Drinking and Driving

"My Dad told me he could drink beer in the car if he drank it while the car was stopped. It’s only drinking and driving if the car is in motion. I was like makes sense. I was around four."

- Diggler149

"My dad got me a job when I was 18, so I'd drive in with him. On the way home, he would beeline for the liquor store. He'd drink a half pint and two Budweisers on a 30-minute ride home, three to five times a week. I thought this was just what people did after work on the way home. Crazy."

- dolo_ran6er

Building Credit and Credit Debt

"I was told, 'Don’t get a credit card.'"

"No one ever told me there’s no interest if you pay on time."

"I could’ve built my credit earlier, but they just didn’t want me to spend money I didn’t have and fall into debt with interest."

"Student Loan Debt, however… yeah that was highly encouraged by every adult around me…"

- LetsJerkCircular

"My dad was 'teaching' me about credit cards and said you can just make the minimum payment every month. It blew my mind, and made it seem like free money. Thank god I didn’t take that advice. I pay my credit card off every month and he’s drowning in credit card debt."

- lilmrs-t

Grief is Unacceptable

"If you’re sad, that means the devil is inside you and you need to pray for forgiveness."

"I was six, and my cat had just died."

- AngstyRacc00n

Hold Grudges

"After arguing with a girlfriend and not speaking with her for a few days, BOTH my parents told me separately to hold onto my beef with her like a grudge and use it against her later."

"I've been married to the girlfriend now 25 years this year, never once took my parents' advice, and have NO IDEA how my parent's marriage survived, lol (laughing out loud)."

- mcbrian67

"I have a couple in my family like that. Any time I was at their house, without fail, they would be making passive-aggressive comments, sniping at each other, bringing up all sorts of past s**t, etc..."

"As a kid, I never looked forward to going to their place, because it was always incredibly awkward. Yet, they've been married for close to 50 years. It's like bitching at each other nonstop is their love language."

"My mom always said she was so happy the two of them found each other, if for nothing else than that it spared two other innocent people from having to put up with them."

- DisturbedNocturne

Exposure Therapy

"I always had anxiety as a child, and my mother said the only way to get over it is to deal with the situation head-on. Sounds great until I told her my fear of escalators and she pushed me down, and I fell and almost got my hair caught."

"Another thing she loved to teach me is how self-defense is necessary. Great! Where do I take lessons? There were no lessons.. she said being with my abusive ex was enough of a lesson. I should have learned then."

- throwrathebagelway

Debilitating Perfectionism

"My dad instilled crippling perfectionism in me, which I realized was insane when I got older and people told me to just 'do my best.'"

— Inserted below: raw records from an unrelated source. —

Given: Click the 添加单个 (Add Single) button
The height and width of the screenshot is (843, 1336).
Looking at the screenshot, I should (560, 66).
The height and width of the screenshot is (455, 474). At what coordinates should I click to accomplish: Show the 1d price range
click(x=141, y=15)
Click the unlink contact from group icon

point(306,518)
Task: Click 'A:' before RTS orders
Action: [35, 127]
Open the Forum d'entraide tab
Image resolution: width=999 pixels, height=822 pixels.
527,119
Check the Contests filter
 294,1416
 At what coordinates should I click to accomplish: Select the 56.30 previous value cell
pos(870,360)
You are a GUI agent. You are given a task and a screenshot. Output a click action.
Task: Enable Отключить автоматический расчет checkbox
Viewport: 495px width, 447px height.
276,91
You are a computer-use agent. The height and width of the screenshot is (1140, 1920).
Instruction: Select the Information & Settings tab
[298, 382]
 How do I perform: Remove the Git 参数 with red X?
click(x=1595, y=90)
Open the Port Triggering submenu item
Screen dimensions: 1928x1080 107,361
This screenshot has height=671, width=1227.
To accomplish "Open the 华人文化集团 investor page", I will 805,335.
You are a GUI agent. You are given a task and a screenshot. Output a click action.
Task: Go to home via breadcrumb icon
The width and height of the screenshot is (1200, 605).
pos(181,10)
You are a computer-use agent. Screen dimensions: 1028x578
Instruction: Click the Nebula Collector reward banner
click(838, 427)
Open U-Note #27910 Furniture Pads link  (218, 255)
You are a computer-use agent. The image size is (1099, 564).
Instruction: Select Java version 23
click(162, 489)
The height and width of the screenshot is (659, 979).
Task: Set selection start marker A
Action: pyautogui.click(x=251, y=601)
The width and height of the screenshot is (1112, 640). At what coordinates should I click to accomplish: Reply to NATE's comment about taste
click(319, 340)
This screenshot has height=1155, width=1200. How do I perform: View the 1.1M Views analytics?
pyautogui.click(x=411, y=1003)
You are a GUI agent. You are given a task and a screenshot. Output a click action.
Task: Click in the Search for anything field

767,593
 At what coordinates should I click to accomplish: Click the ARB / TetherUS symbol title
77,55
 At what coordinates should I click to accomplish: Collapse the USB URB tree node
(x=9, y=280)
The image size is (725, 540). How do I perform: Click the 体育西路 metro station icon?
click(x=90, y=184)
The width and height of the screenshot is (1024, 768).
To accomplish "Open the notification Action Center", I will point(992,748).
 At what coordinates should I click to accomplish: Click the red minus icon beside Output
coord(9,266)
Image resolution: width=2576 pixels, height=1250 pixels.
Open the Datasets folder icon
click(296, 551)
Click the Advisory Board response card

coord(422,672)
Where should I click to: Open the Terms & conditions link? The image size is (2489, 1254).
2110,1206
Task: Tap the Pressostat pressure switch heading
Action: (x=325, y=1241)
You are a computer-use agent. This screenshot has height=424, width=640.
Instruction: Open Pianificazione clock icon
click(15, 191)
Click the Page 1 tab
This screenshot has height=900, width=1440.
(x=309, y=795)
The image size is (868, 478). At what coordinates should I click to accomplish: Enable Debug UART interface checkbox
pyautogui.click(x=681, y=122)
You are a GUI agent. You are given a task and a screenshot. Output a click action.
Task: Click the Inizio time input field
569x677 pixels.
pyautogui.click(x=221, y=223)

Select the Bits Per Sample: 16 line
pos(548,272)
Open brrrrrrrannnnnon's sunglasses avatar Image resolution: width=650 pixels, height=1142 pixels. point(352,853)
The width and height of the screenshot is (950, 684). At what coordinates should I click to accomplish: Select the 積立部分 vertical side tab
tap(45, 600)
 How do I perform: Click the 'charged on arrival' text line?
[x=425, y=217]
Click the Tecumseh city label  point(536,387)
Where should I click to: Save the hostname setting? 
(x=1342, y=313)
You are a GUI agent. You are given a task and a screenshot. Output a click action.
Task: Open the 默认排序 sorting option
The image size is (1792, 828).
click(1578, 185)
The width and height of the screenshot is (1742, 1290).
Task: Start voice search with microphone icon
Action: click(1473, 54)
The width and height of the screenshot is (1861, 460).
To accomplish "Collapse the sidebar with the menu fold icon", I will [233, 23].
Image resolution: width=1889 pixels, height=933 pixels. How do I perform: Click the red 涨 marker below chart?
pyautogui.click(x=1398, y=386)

"When I was in grade school, I would come to my dad with A’s all super excited. But, if it was anything less than a 100%, he would ask for the missing percentage. So, when I had a 98%, he’d say, 'Well, where’s the 2%?' And now, if I do anything less than perfect, I beat myself up."

- Gremlin-o-Chaos

Make It Make Sense

"I was scolded for pouting, stomping my feet, and being sad. I ended up avoiding all of those when I grew up and became secretive about my emotions. Then, they would get mad at me for not opening up."

- sword_of_gibril

While we all like to think the best of our parents, many people have come to terms with the mistakes their parents made, including the false information they were given.

The problem with so much of this information is how hard it is to unlearn, and how deeply traumatizing it can be to discover we were traumatized.